--- Supplied records ---

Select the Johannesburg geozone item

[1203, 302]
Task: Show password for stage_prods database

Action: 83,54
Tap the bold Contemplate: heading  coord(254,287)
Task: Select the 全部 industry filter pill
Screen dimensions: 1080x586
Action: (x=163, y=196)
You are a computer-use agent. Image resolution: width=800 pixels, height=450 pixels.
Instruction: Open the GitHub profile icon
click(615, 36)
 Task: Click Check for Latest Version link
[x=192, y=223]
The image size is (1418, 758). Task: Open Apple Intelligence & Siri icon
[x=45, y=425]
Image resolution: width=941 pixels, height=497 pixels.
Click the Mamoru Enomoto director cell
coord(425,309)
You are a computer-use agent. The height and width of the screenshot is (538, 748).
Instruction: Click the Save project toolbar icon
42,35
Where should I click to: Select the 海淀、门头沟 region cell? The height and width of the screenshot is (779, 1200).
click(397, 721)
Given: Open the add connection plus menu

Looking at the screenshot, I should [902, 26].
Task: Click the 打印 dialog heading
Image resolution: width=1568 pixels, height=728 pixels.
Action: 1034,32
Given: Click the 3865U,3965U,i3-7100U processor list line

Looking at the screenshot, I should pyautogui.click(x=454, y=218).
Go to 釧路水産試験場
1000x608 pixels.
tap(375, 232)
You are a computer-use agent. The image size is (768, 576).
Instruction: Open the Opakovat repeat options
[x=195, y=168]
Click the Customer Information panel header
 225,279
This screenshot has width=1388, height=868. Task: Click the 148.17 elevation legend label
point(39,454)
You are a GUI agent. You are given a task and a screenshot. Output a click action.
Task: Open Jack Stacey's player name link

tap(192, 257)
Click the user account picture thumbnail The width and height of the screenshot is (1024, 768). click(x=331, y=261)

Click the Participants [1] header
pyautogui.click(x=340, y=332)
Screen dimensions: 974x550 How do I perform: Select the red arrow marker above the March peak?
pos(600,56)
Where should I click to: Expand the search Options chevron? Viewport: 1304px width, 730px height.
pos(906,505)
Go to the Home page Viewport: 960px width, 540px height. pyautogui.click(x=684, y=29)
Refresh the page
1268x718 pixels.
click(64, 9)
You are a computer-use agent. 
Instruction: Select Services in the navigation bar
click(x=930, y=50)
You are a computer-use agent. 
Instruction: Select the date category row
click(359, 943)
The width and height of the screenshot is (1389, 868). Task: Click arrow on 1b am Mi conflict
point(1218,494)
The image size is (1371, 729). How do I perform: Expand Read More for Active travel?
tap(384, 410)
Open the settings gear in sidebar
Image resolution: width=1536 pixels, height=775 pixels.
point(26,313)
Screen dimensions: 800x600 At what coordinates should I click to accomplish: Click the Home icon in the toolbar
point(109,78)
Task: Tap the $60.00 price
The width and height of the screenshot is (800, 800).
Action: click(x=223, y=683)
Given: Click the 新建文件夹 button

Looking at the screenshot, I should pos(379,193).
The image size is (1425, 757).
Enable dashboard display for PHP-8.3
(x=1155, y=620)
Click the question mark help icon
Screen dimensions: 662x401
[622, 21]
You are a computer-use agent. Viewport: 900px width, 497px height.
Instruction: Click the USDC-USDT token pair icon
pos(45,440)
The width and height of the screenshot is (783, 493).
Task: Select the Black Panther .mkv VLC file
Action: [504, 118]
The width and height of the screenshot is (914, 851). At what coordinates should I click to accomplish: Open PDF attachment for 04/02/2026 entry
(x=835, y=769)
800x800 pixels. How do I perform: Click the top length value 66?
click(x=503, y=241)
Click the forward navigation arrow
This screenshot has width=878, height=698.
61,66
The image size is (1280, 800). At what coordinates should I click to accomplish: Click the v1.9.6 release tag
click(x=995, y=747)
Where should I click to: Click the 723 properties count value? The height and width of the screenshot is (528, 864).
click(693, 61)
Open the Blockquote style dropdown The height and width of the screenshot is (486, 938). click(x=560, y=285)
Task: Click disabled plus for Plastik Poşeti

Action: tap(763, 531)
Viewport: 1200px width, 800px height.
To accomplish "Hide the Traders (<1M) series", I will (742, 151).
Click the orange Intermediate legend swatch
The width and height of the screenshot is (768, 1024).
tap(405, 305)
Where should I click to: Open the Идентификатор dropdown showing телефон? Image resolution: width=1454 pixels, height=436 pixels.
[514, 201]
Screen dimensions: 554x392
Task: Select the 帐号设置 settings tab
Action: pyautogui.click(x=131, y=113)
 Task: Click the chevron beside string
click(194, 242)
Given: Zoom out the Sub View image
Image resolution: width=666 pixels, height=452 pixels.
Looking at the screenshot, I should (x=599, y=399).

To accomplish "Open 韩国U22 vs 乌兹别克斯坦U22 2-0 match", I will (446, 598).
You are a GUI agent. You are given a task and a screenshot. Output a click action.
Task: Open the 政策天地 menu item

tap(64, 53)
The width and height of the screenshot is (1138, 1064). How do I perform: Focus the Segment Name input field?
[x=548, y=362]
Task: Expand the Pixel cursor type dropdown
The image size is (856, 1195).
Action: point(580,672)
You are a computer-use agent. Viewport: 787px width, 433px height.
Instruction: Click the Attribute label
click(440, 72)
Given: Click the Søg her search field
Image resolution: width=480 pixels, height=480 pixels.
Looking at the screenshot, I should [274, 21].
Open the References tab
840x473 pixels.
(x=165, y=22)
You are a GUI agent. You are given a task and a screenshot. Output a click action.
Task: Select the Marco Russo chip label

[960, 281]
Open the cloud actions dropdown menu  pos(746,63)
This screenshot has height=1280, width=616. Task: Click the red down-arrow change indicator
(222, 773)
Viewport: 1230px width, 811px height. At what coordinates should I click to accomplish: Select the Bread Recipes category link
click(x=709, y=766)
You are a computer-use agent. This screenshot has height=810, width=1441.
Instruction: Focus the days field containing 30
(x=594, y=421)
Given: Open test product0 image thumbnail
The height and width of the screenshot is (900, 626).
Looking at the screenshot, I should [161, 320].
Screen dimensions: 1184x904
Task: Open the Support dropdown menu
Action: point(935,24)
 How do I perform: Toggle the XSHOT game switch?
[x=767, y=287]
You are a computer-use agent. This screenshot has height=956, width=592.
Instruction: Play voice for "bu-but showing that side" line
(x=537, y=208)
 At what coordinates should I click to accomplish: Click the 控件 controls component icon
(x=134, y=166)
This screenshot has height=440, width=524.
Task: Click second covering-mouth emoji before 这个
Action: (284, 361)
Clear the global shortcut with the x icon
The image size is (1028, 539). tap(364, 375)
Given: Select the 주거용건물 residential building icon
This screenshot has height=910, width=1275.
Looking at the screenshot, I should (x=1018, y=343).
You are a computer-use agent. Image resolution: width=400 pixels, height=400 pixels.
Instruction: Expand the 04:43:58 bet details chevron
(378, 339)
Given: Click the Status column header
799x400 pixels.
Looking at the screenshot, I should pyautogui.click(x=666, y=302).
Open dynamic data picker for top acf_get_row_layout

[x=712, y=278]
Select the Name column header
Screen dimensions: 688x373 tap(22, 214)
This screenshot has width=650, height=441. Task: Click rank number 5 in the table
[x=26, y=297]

---

* [What to work on] Provide the count, and nothing else, of lines in the data above where the word "will" occurs.

* [Completed task] 2